Die Olympiasiegerin von 2016 ist sich sicher: Ohne externe Impulse ist kein Fortschritt möglich. Aber anstatt auf Kritik und Vorschläge von außerhalb zu reagieren, lehnt der DFB diese ab. Innen besteht kein Wunsch nach Veränderung: "Die Angst vor einem Machtverlust ist bei den Verantwortlichen zu groß."

Darüber hinaus mangelt es im Team des DFB an Menschen, die sich trauen, Probleme öffentlich anzusprechen.

Almuth Schult (32) ist eine solche Spielerin, die Kemme auch in einer Rolle beim DFB sehen könnte. Doch die Torhüterin befindet sich derzeit lediglich in der Babypause, ihre Karriere hat sie noch nicht beendet.

Der DFB bittet die Spielerinnen, sich öffentlich nicht kritisch zu äußern!

Kemme gibt jedoch nicht nur dem Team die Schuld für das Schweigen zu kritischen Themen. Sie sagt, der Verband selbst würde den Ton angeben und bestimmen, was gesagt und was nicht gesagt werden darf!

"Es gibt Spielerinnen, die etwas sagen würden, aber von der internen Presseabteilung des DFB zurückgehalten werden", enthüllt die 31-Jährige.
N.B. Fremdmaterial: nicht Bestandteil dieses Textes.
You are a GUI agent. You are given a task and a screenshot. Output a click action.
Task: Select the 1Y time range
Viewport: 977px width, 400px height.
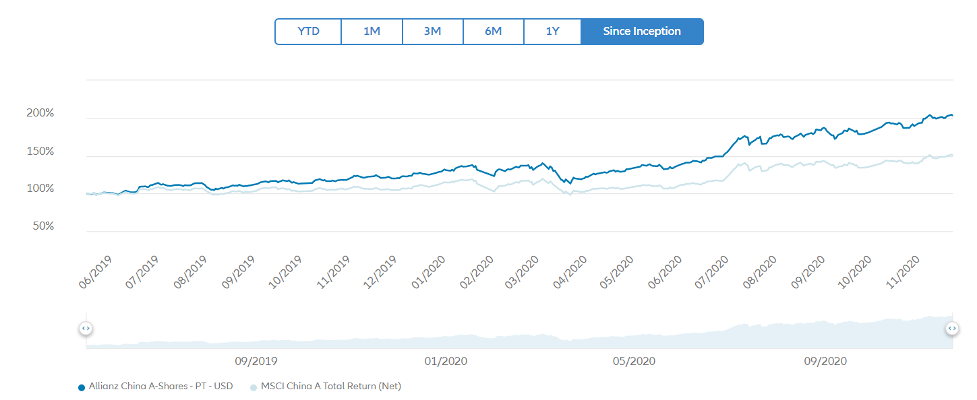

Es sei "nicht erwünscht, dass ich als Spielerin mitgestalte, Mängel aufdecke und für gesellschaftliche Werte wie Gleichberechtigung eintrete".

Das sind schwere Anschuldigungen gegen den Verband! Aber das ist noch nicht alles: "Wem beim DFB soll ich eigentlich noch etwas glauben? Wo ist die absolute Transparenz? Wie positioniert sich der hoch verschuldete, größte Weltverband für die Zukunft? Während der WM habe ich mich in Bezug auf den DFB oft wie in einem surrealen Film gefühlt."

Viele der Kritikpunkte sind nicht neu und wurden bereits im Zusammenhang mit der schlechten Leistung der Männer-Nationalmannschaft thematisiert. Wird sich nun, vor dem Hintergrund, dass sowohl das Männer- als auch das Frauenteam weit hinter ihren eigenen Ansprüchen zurückbleiben, endlich etwas ändern?